As part of the implementation, the project has worked with clinical system suppliers as well as with the RCGP, which has produced supplements to its Good Practice Guidelines, and the data quality organisation PRIMIS+, which has developed online learning tools for practices.
Hepworth adds: “There is a tendency to assume that GP2GP is just making the existing paper process an electronic one, but it is a different process and practices need to make the necessary business process changes to safely and effectively manage the process of ingoing and outgoing electronic health records.”
Those that have done so are obviously gaining from the change. All strategic health authorities conducted a benefits survey last year and found that more than 70% of the live practices surveyed reported that GP2GP saves time on the first consultation and time spent summarising records.

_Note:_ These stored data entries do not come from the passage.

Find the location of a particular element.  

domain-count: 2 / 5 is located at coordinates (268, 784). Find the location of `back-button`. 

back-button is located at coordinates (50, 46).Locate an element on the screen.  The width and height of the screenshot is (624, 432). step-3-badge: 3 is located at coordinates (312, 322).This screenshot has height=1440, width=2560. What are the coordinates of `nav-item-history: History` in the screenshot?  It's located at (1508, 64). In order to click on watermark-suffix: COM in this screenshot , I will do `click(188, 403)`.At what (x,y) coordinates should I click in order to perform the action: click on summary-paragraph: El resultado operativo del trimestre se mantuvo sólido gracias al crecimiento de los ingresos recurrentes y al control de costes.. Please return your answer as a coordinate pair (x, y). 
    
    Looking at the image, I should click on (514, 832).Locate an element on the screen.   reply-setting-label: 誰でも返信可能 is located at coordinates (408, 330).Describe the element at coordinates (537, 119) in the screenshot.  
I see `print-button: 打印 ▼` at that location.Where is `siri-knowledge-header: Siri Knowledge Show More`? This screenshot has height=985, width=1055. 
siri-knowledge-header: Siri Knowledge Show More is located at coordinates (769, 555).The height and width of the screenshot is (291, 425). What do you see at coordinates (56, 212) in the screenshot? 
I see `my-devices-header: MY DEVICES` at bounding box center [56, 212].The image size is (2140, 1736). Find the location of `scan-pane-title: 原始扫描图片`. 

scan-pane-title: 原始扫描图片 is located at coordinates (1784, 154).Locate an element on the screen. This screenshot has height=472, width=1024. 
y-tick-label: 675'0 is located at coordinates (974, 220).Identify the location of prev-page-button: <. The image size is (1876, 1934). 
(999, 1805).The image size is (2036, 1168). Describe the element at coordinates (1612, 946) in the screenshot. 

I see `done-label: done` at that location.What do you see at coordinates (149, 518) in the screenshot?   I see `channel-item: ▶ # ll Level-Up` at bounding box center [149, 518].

Becoming mainstream practice
Dr Williams is also optimistic that data quality will improve over time. He adds: “I think there is a growing feeling that its part of our professional behaviour that electronic health records must be kept in a manner that is suitable to share with other practices.”
One GP who has been on the receiving end of GP2GP record transfer is Dr Ravi Shanker, a GP in Croydon where transfers between EMIS and INPS practices first went live.
He says the practice still monitors what comes in and sometimes has to “clean it up” when the data is put into the practice system. However, overall he is positive about what he sees as the improving quality of GP2GP record transfers and the benefits of the project for his practice as a whole.
He adds: “We used to wait weeks and months for notes whereas now it takes literally minutes. It’s saving times and resources as well as improving care,” – an endorsement that must be music to CfH’s ears.